▶ Texto fornecido:

HMB: Sim, mas apoio da massa, que é o grande “boom” das revoluções, estão todos voltados a Copa do Mundo. Você consegue visualizar uma mudança de comportamento das pessoas logo após o encerramento desse evento, ou acha que o brasileiro não é guerreiro o suficiente para tentar melhorar a sua própria condição?
André: A Copa do Mundo talvez seja um momento único na nossa história. Temos visto as notícias de escandalosos benefícios concedidos pelos governos para a movimentação do capital privado, principalmente às grandes empreiteiras e outros setores específicos que abocanharam uma enorme fatia de recursos, e enquanto isso, muitos despejos e violações de direitos populares têm aumentado. As possibilidades de visibilidade planetária de manifestações que mostrem explicitamente todas as nossas contradições históricas e problemas que temos no país está colocada. E tudo isso ainda em ano de eleição. Acho que seremos testemunhas de muita coisa. Eu particularmente acho que, apesar da legitimidade dos protestos, rola um pouco de ingenuidade em algumas ações mais extremas dos protestantes. Se essas movimentações recebem apoio de gente como Bolsonaro e aliados, é preciso parar pra pensar um pouco. Acho que os problemas que temos incluem sim as questões da Copa, mas acho que ela é quase insignificante se compararmos à roubalheira que os grandes empresários e os ricos promovem no dia-a-dia, sonegando impostos, comprando lideranças políticas e acumulando à rodo riquezas provenientes de recursos públicos para se consolidar cada vez mais. A economia tem submetido a política aos seus desmandos.

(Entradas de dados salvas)
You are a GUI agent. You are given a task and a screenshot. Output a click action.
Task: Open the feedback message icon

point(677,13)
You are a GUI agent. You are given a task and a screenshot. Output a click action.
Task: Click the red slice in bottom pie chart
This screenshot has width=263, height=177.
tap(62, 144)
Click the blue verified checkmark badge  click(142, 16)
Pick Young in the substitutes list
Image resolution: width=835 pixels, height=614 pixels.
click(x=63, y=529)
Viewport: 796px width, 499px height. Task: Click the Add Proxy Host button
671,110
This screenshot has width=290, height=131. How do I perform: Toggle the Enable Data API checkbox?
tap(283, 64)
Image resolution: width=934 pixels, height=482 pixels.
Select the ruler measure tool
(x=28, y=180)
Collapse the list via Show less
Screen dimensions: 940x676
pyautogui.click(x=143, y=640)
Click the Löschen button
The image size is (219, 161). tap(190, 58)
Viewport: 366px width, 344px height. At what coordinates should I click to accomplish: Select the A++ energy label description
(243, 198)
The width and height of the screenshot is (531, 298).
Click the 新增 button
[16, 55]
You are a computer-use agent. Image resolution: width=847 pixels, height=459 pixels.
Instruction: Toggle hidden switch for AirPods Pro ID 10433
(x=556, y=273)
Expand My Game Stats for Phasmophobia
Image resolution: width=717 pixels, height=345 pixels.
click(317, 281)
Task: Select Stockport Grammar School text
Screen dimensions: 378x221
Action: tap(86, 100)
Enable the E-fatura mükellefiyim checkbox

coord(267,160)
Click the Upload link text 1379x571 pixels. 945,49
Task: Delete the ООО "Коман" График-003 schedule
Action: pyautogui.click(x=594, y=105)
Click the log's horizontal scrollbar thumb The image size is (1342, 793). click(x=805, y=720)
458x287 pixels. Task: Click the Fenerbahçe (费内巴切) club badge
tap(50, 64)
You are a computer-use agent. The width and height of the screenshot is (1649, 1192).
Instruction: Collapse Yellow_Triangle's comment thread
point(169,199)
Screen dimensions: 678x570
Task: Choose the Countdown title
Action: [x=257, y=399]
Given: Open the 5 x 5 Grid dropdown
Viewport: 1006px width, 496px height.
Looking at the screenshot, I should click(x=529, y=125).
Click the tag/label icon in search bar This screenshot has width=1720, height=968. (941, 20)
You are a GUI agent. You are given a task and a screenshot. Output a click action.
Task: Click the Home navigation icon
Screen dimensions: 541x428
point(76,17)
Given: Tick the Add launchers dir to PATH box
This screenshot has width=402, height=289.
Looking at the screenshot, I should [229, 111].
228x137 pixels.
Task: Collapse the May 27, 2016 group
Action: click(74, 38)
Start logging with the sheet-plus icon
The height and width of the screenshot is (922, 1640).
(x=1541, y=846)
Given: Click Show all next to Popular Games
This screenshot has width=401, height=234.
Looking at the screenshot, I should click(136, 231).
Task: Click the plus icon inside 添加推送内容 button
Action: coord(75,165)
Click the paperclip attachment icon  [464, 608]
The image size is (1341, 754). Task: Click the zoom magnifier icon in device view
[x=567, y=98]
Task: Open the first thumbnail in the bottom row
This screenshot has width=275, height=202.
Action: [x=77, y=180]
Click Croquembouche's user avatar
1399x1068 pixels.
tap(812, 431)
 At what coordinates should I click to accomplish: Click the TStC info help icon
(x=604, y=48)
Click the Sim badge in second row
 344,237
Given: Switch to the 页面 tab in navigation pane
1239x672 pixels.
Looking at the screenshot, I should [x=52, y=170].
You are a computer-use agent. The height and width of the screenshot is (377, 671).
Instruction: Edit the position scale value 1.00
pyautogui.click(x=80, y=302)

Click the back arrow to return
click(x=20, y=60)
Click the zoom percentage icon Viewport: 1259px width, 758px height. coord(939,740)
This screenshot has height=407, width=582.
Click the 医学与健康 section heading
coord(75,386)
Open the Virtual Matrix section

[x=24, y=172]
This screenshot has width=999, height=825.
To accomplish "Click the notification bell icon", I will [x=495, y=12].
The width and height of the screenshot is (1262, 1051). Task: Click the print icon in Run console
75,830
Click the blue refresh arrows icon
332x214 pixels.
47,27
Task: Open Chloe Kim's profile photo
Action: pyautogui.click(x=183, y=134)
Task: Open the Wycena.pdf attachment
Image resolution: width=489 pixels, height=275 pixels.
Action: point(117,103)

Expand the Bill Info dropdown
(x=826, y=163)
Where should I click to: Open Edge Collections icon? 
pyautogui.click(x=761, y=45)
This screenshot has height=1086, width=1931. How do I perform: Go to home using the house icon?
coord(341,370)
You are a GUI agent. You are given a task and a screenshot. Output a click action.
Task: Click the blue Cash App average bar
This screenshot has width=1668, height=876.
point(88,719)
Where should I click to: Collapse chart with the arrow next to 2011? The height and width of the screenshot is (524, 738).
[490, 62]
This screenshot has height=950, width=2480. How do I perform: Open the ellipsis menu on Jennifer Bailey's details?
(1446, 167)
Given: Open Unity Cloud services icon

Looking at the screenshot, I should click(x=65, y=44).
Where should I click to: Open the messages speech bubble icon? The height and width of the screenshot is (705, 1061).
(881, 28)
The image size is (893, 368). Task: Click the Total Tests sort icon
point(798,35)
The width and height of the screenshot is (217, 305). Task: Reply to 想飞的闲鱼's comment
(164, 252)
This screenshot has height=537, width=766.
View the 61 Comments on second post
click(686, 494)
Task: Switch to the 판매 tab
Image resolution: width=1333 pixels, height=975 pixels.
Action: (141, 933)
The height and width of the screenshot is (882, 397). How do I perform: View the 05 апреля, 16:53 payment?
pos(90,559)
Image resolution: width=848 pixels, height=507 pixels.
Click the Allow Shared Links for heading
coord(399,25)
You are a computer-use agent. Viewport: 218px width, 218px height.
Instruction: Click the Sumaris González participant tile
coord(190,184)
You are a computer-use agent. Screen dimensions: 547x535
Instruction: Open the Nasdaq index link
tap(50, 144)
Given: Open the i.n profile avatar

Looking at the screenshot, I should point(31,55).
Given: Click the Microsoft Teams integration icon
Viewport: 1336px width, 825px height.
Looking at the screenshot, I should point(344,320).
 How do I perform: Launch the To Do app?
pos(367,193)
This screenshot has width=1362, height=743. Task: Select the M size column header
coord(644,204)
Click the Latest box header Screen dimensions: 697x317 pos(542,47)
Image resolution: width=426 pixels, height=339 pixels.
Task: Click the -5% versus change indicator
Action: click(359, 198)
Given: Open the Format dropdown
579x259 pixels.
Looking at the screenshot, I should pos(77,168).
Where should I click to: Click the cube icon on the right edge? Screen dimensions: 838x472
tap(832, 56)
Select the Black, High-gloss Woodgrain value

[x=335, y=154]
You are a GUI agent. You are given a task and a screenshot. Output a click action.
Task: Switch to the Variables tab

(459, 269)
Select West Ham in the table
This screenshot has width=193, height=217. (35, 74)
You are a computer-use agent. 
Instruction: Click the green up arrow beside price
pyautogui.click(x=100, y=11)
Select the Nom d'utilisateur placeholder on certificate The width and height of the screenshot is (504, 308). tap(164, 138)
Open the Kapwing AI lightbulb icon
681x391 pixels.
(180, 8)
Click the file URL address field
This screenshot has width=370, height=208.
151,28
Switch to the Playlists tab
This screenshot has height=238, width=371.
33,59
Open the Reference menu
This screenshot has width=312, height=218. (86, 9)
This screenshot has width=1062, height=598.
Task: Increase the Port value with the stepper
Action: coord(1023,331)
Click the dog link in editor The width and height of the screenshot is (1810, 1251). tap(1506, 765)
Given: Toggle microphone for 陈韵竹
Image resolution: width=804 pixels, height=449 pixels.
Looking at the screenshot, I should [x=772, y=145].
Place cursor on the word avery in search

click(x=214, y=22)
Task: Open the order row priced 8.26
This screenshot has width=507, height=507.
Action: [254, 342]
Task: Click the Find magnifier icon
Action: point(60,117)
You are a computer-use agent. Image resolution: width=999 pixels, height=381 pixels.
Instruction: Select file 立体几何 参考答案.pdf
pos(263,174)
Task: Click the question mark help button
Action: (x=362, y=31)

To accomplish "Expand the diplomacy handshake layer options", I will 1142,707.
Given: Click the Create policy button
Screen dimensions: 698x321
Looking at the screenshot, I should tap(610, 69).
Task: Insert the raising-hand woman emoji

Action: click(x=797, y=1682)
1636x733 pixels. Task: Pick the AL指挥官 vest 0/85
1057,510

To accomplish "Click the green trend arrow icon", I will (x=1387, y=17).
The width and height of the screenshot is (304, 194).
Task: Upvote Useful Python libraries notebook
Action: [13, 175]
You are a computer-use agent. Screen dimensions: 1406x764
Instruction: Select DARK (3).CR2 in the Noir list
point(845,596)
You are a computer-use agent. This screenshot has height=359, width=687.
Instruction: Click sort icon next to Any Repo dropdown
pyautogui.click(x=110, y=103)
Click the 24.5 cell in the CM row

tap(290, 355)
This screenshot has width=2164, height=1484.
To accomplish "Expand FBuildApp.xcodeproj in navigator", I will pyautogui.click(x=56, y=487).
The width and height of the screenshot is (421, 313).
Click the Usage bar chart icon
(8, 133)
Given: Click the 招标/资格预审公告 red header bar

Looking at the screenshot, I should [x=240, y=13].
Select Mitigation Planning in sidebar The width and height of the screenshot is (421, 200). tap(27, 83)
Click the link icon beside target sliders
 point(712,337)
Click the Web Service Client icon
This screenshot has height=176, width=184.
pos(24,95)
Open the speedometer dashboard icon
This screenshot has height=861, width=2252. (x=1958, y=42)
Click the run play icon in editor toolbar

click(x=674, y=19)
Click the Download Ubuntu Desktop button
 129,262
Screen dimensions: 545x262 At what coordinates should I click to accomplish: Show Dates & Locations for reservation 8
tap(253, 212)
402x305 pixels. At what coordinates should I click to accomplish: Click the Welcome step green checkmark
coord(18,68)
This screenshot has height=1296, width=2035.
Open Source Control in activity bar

▶ Exercício breve 1: Reproduza fielmente o trecho da entrevista que começa nas palavras "HMB: Sim, mas" e vai até "sua própria condição?", inclusive.
▶ Exercício breve 2: Prossiga a entrevista a partir do último período apresentado.
A listagem não tem relação com a entrevista.

▶ Resultado da tarefa 1:
HMB: Sim, mas apoio da massa, que é o grande “boom” das revoluções, estão todos voltados a Copa do Mundo. Você consegue visualizar uma mudança de comportamento das pessoas logo após o encerramento desse evento, ou acha que o brasileiro não é guerreiro o suficiente para tentar melhorar a sua própria condição?

▶ Resultado da tarefa 2:
Neste período que se aproxima, a correlação de forças será colocada na mesa novamente. Quanto ao questionamento sobre a reação do brasileiro, acho que nós, de forma geral, ainda somos um pouco reféns de todos esses desdobramentos históricos, mas não acredito que somos essa entidade popular "pacífica" como a famosa construção simbólica imposta pelas classes dominantes sugerem. Somos sim um povo que, de uma forma ou de outra, têm se rebelado e demonstrado insatisfação, mas a resposta vem sempre através de massacres impiedosos!! Desde as matanças às resistências da invasão européia, depois dos escravos rebeldes (e não rebeldes também!), passando pelos movimentos de independência populares, de trabalhadores organizados, dos comunistas e esquerdistas, até a juventude periférica principalmente negra. Ou seja, tem se eliminado, fisicamente e ideologicamente, qualquer um que ouse desafiar e propor qualquer mudança, mesmo que modesta na ordem estabelecida. Fatos que continuam a se reproduzir atualmente. O Brasil é um país que tem sido regido pelo ódio e pelo irracionalismo, e acho isso uma merda!


HMB: Música pesada e política andam de mãos dadas? Ou esta seria uma realidade de um determinado nicho dentro de um estilo?
André: Sim, com toda a certeza a música, seja ela pesada ou não, pode estar perfeitamente alinhada à política!! A música é um meio, uma forma do ser humano se comunicar com o outro e se expressar. Não acredito apenas na música como veículo para divulgação ideológica, mas também qualquer outra manifestação de arte. Seja na pintura, no cinema, na literatura, etc.
Acho que na música existem regiões (considero um nicho de música pesada específica como uma região, por exemplo!) que são disputadas politicamente através do universo dos símbolos de forma constante.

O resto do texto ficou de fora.